Sting was clearly enjoying himself on his latest outing which comes on the back of his two previous visits - the first playing with the Police at NIB Stadium in early 2008 and the secound playing 16th Century lute music at the Concert Hall at the end of 2008. He danced, howled at the moon at the end of 'Moon Over Bourbon St' and even joined in some januty dancing with the rest of the band.
"How wonderful to be back in Western Australia on a lovely balmy evening," he said.
Later he would claim he almost could have been a Perth boy if his dad had followd his brother and emigrated to WA.
He acknowledged his uncle and cousins in the crowd and said he wondered if his dad ever regretted not coming to Australia.
"He told me 'when you leave school I want you to take to the sea' I think he wanted me to see the world and live an exciting life.
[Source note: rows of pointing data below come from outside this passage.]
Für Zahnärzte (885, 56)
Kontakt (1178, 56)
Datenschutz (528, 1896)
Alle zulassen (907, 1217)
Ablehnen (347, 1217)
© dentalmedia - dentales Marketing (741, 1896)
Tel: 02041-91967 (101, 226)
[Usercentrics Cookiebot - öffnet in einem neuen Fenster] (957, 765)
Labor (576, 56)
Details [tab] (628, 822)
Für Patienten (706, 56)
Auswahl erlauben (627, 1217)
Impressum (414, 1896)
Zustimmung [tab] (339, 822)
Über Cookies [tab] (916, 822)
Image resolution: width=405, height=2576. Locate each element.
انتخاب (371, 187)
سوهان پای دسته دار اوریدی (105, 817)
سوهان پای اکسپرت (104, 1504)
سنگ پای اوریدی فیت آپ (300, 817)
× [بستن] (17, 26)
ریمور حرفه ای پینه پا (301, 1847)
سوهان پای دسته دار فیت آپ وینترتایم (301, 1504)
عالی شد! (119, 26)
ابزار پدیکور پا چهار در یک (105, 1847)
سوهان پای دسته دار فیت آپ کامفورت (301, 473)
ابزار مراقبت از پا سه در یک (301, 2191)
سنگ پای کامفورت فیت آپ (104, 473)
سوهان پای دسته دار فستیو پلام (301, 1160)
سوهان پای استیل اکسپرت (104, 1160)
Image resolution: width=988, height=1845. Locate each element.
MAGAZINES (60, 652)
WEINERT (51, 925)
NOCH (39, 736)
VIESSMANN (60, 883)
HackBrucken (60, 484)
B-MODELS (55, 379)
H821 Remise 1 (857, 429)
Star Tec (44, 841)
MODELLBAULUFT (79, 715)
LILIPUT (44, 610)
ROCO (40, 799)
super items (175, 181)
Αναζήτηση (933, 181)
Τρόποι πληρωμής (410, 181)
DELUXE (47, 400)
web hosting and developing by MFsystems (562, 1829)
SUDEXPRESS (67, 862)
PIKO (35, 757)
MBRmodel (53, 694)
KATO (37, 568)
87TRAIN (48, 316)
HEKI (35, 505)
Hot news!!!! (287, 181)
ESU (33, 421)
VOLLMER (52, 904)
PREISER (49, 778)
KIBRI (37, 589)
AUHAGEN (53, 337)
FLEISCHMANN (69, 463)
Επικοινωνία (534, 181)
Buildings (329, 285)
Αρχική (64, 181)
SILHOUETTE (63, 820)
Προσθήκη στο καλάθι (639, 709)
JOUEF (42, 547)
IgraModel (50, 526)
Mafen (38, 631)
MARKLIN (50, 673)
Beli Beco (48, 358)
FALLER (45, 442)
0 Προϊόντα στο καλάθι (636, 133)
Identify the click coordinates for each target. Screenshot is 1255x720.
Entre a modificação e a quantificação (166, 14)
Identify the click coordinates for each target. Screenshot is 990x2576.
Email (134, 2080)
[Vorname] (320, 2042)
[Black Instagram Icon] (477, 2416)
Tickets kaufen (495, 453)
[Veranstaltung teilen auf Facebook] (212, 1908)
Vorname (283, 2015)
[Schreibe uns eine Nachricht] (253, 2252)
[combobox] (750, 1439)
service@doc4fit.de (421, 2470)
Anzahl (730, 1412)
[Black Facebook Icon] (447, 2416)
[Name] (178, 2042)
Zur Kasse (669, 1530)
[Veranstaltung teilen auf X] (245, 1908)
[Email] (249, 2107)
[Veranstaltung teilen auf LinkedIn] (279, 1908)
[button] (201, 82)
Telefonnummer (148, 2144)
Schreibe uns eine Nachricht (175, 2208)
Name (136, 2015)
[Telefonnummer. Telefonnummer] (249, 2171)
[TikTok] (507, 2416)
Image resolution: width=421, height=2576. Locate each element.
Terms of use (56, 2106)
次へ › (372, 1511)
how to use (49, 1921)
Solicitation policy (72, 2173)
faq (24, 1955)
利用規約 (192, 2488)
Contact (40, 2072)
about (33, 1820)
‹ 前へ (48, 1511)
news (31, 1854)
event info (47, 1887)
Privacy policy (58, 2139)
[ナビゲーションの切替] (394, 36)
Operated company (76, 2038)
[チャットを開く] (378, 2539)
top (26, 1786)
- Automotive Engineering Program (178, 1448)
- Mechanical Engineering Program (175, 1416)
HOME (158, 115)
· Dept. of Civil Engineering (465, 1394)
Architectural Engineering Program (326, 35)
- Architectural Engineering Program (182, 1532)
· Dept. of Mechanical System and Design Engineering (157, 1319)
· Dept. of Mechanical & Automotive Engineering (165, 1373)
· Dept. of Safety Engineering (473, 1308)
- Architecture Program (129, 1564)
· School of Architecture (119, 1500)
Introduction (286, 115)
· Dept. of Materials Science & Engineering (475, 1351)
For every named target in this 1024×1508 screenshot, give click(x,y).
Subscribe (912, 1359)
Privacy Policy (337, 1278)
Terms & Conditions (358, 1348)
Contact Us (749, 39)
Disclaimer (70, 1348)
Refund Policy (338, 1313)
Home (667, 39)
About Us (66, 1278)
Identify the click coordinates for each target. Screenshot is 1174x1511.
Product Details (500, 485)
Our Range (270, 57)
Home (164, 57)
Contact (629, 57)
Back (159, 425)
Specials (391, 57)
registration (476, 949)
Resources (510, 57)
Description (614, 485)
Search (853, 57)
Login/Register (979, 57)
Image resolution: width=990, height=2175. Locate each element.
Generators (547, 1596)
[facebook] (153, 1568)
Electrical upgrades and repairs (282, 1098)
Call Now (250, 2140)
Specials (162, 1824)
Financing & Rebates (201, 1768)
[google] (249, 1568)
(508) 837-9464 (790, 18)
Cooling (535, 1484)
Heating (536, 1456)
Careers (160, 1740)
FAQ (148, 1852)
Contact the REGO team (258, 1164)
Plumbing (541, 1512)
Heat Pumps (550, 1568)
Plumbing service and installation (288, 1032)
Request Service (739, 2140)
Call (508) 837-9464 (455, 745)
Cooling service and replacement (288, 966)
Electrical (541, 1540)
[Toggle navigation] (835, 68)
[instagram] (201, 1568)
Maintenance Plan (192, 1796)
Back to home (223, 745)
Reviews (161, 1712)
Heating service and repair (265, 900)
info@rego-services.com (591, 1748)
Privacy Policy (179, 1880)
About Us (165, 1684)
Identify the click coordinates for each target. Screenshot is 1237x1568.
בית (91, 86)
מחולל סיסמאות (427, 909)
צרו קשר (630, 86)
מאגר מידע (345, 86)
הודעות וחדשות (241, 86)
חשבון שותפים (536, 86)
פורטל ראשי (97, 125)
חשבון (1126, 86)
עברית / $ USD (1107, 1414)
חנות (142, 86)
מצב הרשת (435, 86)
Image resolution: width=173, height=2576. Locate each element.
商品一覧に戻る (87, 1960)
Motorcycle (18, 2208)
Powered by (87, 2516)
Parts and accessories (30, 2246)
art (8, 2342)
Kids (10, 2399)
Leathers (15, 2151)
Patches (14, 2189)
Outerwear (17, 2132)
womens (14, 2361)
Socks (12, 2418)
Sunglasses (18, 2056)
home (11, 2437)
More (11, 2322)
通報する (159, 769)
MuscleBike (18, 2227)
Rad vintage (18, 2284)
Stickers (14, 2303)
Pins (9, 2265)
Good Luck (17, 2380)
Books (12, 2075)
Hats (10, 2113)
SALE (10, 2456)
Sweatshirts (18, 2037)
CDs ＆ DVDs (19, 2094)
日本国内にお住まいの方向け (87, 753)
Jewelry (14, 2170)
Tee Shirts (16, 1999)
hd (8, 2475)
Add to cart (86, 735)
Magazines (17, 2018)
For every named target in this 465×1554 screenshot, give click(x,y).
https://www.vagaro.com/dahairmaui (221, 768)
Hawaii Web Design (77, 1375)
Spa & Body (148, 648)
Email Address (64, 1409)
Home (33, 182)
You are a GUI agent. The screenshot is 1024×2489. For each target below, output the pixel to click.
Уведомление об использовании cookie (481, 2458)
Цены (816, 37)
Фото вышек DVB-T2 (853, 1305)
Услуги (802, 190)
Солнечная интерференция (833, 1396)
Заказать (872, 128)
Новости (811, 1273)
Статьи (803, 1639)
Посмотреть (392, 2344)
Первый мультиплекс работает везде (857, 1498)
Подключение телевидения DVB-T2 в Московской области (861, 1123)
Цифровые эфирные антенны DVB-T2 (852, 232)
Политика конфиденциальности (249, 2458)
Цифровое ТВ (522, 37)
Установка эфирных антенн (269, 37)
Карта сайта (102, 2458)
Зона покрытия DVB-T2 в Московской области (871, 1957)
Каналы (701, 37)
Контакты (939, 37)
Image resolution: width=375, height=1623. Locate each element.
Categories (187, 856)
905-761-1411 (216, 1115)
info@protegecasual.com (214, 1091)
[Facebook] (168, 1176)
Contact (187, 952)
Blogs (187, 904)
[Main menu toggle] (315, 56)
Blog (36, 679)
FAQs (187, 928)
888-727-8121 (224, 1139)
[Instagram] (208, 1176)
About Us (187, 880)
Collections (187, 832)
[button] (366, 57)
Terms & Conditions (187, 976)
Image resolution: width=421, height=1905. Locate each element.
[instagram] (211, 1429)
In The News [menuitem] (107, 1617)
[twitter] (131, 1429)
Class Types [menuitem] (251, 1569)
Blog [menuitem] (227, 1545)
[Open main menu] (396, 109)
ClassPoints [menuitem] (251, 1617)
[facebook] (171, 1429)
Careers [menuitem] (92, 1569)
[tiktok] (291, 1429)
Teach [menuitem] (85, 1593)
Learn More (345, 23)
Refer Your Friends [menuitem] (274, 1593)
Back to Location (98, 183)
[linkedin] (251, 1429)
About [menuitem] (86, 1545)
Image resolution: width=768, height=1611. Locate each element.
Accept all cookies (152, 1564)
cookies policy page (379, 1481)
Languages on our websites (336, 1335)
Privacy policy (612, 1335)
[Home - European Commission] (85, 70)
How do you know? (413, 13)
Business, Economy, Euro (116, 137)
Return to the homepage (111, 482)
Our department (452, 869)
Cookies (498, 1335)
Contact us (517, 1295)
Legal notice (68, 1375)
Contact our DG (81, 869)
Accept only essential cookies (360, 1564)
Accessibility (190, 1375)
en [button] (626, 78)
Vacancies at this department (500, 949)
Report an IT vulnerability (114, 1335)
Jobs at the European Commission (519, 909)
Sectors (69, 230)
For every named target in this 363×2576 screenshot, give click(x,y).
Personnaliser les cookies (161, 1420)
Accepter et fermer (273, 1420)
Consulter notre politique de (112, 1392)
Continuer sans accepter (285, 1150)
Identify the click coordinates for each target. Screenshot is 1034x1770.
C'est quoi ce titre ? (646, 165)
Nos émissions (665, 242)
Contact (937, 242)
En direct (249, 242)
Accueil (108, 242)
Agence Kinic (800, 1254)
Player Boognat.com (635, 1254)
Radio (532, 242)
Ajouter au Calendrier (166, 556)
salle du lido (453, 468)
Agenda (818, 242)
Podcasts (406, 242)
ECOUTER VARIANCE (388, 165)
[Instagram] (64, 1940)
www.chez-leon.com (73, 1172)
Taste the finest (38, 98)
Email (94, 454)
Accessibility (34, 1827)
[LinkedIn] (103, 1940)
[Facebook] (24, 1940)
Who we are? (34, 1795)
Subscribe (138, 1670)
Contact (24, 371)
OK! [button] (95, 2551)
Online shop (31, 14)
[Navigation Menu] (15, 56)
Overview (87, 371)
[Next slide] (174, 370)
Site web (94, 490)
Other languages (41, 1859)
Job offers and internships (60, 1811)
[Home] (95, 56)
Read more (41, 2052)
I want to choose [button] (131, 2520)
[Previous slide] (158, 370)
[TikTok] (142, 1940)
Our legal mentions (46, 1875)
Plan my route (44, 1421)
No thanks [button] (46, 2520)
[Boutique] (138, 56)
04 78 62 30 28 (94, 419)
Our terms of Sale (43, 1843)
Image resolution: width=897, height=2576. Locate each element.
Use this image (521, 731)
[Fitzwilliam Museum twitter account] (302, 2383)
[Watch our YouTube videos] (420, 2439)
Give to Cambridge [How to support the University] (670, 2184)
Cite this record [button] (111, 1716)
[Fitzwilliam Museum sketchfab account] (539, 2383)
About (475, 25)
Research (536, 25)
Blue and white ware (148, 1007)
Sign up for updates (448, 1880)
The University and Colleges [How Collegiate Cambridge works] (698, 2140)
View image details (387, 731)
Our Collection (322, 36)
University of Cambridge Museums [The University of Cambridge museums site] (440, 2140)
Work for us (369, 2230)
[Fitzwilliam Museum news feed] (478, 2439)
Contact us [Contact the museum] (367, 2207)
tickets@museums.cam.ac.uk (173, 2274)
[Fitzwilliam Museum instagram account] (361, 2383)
I disappointed him," he quipped.
"Eventually I did get my sea ticket, I was a singer on a cruise ship."
The first half was rounded out by 'Fields of Gold' and early Police favourite 'Next To You', which brought things to a rocking end.
The second half seemed to wane a little as Sting brought out his more obscure songs such as 'This Cowboy Song', ballad 'You Will Be My Ain True Love' from the film Cold Mountain and the tale of two foxes 'The End of the Game'.
He introduced 'Tomorrow We'll See' by explaining that he'd at first tried to deny the voice of the male transsexual prostitute that arose when he was writing the lyrics, but the voice would not give in. "He said 'how dare you be so judgemental, you could be me in another life'".
'Moon Over Bourbon St' featured a costume change as Sting got theatrical in his dark tails.
"Do you have vampires in Australia? They exist you know. One night I was walking in New Orleans, in the French Quarter and I had the distinct impression I was being followed..." he said by way of introduction.
Mercurio was in his element too, all long backlit limbs draped in black working the orchestra into a sinister frenzy.
The second half ended on a high with 'King of Pain' and 'Every Breath You Take'. Both had the audience on their feet dancing and singing along.
'Desert Rose' kicked off the encore and 'Fragile' was dedicated to "the people of Queensland and Victoria, some of whom have lost everything". It was a fitting tribute and follows the singer's announcement that he would be making a personal donation to the cause.
However it was the surprise inclusion of 'Message In A Bottle' at the very end of the set that created a spine-tingling moment. As Sting stood on stage strumming his guitar, 12,000 voices liftted through the air: "I'm sending out an SOS". Magic.